To make sense of the diary incident and its aftermath, I have to first fill in a little background on my early life. My Dad Jack, pictured above, struggled as a young man with alcoholism. During the later part of the pregnancy with me, my mother went back home to her folks in Iowa while my Dad spent time in an alcohol rehab. That is how I came to be born in Goldfield, Iowa, the town near the farm where my mother grew up during the depression. A few months later the family, reunited, settled in an apartment in Chicago for awhile before moving to Southern California when I was about 3 yrs old. My Dad never drank again after I was born.

To this day, none of the family know very much about Jack’s background, as he fabricated most of it. The stories became so elaborate over the years he couldn’t keep track of the details. He was born in Boise, or Chicago. His father was of American Indian ancestry, or a French Canadian fur trapper, or a sailor stationed in Hawaii. We are not even sure how he got the last name Tiner. Once he told me that Tiner was the name of the sailor, his real father. His mother Dorothy had married several times, and there was even some talk of her perhaps operating a one-woman house of ill repute, but I doubt it.
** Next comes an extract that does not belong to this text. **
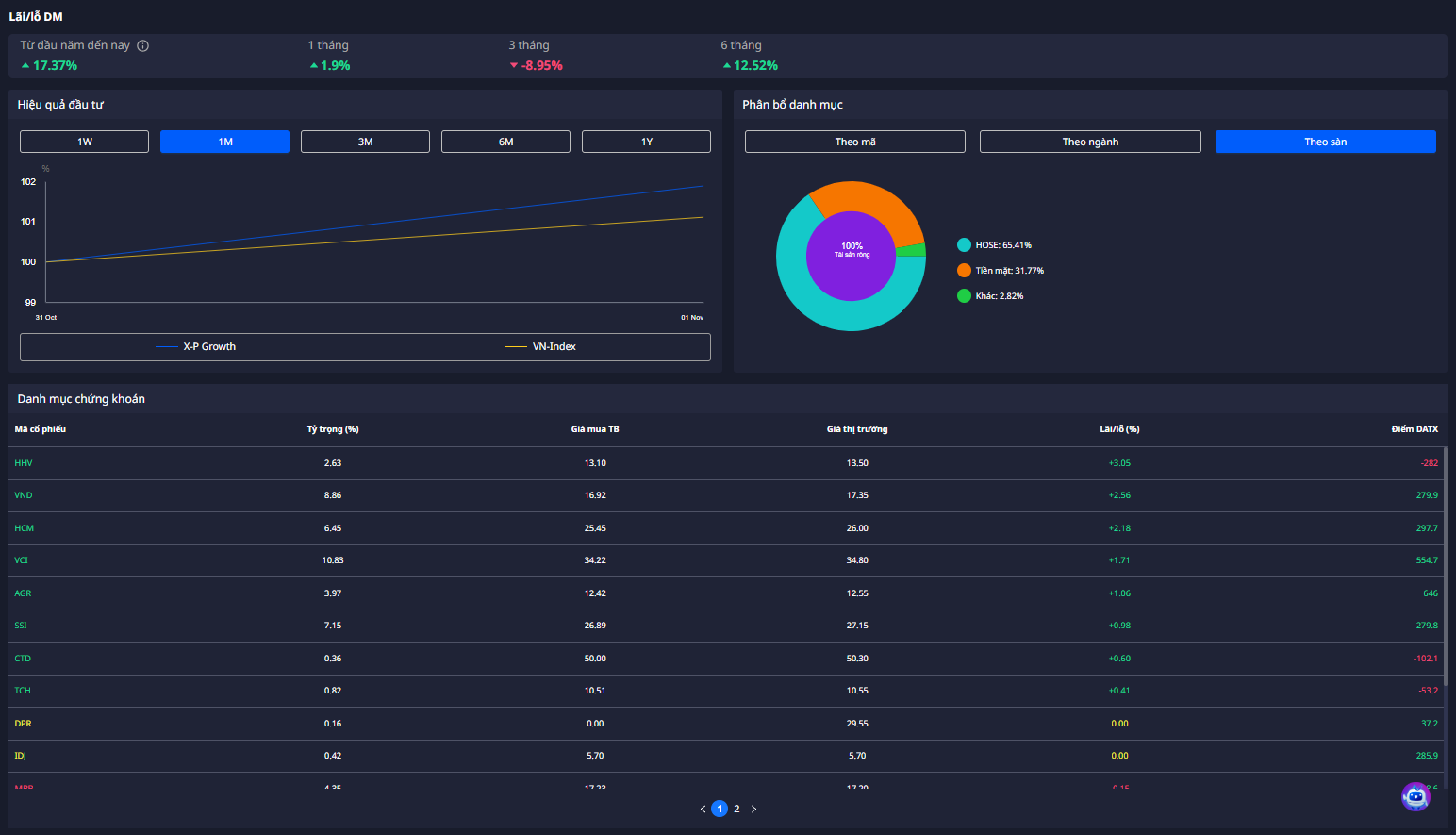Screen dimensions: 1456x835
Task: Select the 3M tab in Hiệu quả đầu tư
Action: coord(365,141)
There were supposedly some name change papers at one point showing a change from John Jeffrey Carnell to John Jeffrey Tiner, but I am not sure. It’s possible my father didn’t know who his father was. Jack and his mother both claimed to be Welsh, but I strongly suspect they were Irish Americans wanting to hide Irish ancestry.
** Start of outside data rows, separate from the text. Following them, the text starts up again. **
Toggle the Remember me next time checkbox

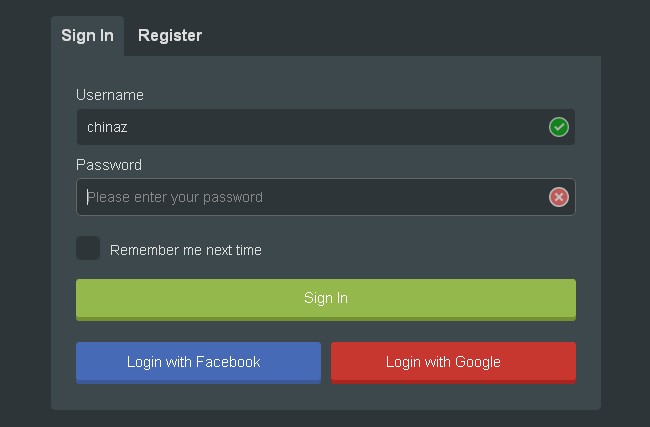pyautogui.click(x=88, y=248)
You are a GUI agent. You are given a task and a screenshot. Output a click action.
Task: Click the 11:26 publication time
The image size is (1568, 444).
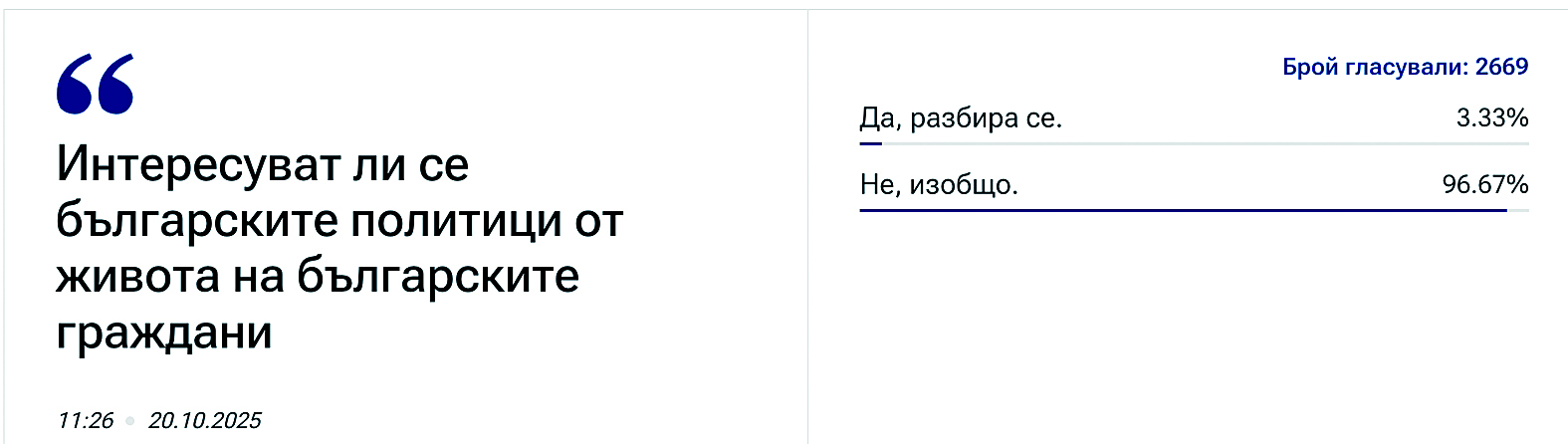(86, 420)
My father liked to say he was one of the top 40 smartest people alive. He did have wide ranging knowledge, especially of American history, engineering and mathematics, and a photographic, encyclopedic memory. Once he visited a city somewhere in the world, he could navigate the city thereafter from memory.
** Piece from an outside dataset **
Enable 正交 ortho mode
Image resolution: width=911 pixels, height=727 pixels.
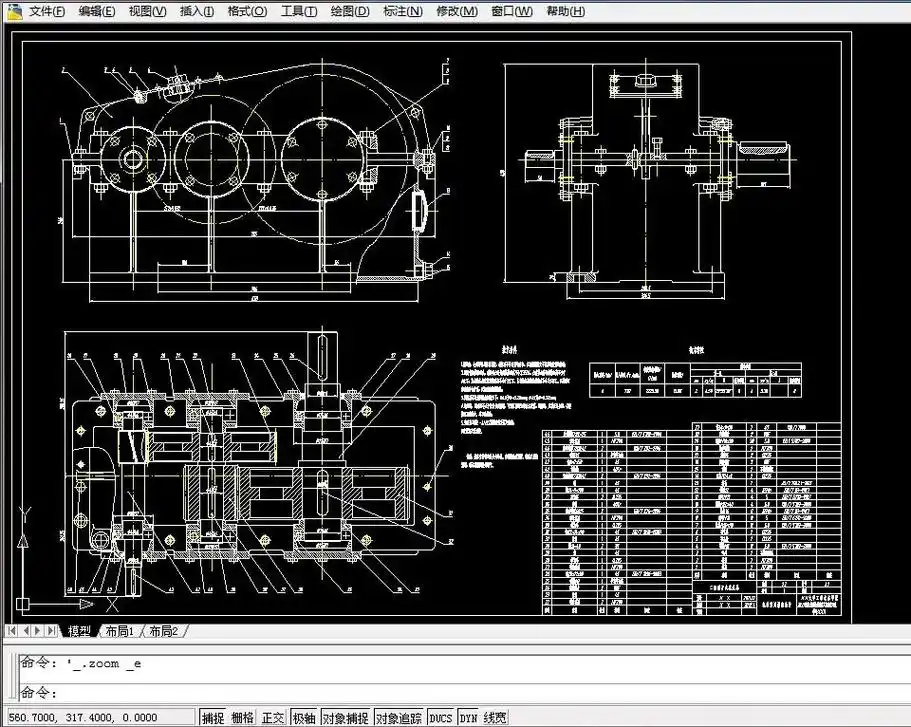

It’s not clear my Dad ever received any formal higher education. At one time he said he attended a specific College in Iowa–played on the football team, but I think a relative later checked the facts and confirmed this was not true. Despite the lack of a formal degree, he passed himself off as a professional electrical engineer, claiming to have received his degree in Hamburg, Germany (I think it was Hamburg), at an institution where all records had been destroyed in a fire. He was self-taught.

He claimed a distinguished military record, a fact that caused some giggling when, at the time of his death in 2001, the funeral director inquired whether he should receive military honors at his burial. Once he told me he was a fighter pilot in Korea, and other times he claimed other military designations and experience. We never saw any US mail from the military. No uniforms or medals.

My Dad had moments of being a loving father when he was around, but he was often not around, sometimes gone for days and weeks on end. He said he had government work that took him on business travel all over the world, but which he couldn’t discuss with anyone, including his family. Later, when I was an adult, he told me that sometimes he had affairs with women that took him away from home, but he was such a big liar it’s hard to say if this was true. He was gone a lot, and when he was home, he was often at the library, or home reading a library book, twirling his wedding ring over and over in his fingers, lost in thought.

His idea of giving us some attention was to squeeze us with hugs and plant wet smooches on our cheeks, or to take us to the nearest ballpark and watch him bat a baseball out of the park. This actually was quite impressive, at least the first few times, and it was always good for impressing a new friend, but after that it was kind of boring. My Dad was very proud of his athletic prowess. He never tired of showing off. (Supposedly he played professional baseball for awhile.)

He didn’t keep jobs very long. The people in charge were always getting everything wrong and he would eventually blow up, accusing a manager or co-worker of extreme idiocy, then get fired. This pattern did little to stabilize family life. We moved a lot, every 1.5 to 2 years, living three different places in Southern California before moving to the East coast, first to New York then to New Jersey then back to New York in 1967.

We typically lived in a low-income apartment complex or duplex such as Winoka Manor in Huntington Sta., NY pictured above (a 2-bedroom 800 sq. ft. apartment is now $1425, yikes!), until finally buying the small house pictured below in a middle-class neighborhood in Huntington, NY, 1967.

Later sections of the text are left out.